- **Your instructions**:
Gather each line in the entries that includes the string "gray".

----- Records

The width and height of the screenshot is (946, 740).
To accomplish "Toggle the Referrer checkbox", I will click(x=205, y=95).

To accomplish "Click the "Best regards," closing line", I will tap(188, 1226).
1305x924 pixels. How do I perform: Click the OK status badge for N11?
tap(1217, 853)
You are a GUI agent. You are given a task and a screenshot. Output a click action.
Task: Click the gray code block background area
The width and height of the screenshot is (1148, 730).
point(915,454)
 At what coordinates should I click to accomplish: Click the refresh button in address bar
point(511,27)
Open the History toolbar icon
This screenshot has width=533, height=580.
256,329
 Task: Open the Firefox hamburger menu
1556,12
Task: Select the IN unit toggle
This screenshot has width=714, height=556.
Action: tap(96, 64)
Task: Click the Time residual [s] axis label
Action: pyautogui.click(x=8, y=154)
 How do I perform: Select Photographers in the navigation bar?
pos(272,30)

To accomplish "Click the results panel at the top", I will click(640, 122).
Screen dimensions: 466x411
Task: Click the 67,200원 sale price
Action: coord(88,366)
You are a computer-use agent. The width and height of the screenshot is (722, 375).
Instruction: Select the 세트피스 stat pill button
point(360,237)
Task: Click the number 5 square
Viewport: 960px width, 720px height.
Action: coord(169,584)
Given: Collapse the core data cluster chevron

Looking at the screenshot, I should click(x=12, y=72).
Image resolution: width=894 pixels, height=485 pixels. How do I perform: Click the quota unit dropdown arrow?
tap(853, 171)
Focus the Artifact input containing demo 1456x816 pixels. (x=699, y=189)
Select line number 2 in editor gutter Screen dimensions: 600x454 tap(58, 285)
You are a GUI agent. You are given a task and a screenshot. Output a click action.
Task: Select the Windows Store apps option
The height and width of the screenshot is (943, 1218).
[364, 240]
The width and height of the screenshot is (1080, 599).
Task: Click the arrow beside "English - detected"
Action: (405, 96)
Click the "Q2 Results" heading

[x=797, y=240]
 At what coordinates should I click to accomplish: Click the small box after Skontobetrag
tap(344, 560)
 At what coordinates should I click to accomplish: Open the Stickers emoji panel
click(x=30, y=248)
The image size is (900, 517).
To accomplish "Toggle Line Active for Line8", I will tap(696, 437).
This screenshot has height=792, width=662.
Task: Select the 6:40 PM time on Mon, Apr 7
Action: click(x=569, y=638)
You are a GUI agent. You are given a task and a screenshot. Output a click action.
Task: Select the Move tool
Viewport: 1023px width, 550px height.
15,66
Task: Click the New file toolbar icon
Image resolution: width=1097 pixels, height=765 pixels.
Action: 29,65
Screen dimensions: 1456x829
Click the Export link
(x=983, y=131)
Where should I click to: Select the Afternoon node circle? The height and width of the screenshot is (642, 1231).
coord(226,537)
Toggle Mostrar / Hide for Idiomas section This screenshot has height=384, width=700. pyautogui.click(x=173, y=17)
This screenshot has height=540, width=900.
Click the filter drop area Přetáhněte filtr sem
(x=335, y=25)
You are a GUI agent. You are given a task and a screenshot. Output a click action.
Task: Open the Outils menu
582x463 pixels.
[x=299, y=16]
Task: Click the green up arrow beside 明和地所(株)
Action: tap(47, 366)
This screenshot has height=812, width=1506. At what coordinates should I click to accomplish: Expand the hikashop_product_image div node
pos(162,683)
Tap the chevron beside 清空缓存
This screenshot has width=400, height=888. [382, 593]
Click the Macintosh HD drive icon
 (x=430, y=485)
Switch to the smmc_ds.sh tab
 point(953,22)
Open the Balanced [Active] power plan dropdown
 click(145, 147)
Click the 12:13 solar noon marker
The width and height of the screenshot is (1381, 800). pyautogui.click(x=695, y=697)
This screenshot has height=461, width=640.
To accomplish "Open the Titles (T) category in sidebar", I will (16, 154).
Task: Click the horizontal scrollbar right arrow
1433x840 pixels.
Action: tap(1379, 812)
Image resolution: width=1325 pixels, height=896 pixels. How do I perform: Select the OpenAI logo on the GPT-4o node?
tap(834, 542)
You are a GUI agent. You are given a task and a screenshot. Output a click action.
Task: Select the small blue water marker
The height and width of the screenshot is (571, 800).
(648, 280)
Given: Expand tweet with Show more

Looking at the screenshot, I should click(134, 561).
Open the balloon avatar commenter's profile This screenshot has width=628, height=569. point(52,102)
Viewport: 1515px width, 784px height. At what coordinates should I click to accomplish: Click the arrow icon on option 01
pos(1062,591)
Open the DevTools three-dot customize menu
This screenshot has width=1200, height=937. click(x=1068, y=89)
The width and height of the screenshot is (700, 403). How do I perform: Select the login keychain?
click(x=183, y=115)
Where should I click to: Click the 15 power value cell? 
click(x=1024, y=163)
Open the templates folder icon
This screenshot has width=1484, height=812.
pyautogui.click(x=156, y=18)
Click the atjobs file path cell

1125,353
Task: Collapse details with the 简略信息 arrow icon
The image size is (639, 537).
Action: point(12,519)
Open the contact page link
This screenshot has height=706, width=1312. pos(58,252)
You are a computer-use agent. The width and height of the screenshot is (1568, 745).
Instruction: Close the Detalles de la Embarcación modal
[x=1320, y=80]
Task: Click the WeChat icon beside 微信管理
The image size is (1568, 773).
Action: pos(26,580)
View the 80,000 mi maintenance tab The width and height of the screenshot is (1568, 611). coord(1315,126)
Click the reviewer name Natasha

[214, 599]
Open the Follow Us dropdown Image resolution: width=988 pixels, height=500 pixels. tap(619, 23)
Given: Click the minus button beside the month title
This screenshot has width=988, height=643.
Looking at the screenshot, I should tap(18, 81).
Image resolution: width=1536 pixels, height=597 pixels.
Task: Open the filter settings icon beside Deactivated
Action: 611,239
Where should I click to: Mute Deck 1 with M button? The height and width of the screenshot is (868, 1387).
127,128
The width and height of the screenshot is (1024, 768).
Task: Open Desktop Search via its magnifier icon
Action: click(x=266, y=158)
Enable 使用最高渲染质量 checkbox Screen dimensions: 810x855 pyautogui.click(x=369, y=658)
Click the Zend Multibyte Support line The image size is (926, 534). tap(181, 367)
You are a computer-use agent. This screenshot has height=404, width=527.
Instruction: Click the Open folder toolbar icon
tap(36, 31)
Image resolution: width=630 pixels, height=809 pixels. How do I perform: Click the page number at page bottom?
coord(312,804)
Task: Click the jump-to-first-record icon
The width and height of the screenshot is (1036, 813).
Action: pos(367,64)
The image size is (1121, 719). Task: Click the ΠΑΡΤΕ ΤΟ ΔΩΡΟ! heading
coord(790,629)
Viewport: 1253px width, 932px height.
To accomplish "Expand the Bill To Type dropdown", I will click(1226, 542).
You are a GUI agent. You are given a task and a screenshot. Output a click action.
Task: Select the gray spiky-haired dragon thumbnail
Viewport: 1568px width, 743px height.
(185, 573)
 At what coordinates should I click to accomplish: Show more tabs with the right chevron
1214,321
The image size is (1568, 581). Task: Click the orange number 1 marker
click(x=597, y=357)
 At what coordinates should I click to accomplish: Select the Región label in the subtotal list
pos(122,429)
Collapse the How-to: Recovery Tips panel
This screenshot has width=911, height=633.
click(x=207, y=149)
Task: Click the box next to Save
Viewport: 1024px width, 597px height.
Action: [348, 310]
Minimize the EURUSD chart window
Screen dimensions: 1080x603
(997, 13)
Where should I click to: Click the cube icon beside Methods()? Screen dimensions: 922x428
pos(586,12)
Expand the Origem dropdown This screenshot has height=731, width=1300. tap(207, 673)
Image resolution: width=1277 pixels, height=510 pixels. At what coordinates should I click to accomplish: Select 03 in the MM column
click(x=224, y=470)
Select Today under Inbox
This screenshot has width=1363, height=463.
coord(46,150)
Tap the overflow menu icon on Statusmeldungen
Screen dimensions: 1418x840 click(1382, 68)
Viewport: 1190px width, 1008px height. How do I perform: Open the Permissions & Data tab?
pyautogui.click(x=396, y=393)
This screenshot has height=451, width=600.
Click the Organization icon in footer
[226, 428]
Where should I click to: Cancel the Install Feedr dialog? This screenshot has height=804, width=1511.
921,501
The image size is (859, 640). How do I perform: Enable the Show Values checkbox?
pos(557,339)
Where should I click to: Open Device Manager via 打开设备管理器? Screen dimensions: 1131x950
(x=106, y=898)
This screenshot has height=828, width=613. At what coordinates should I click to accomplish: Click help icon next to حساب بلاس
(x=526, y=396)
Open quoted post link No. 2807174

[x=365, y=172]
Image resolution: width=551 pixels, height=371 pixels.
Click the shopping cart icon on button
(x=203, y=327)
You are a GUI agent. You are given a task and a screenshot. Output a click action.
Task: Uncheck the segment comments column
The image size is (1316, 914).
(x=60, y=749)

----------

- **Your response**:
Task: Click the gray code block background area
Task: Select the gray spiky-haired dragon thumbnail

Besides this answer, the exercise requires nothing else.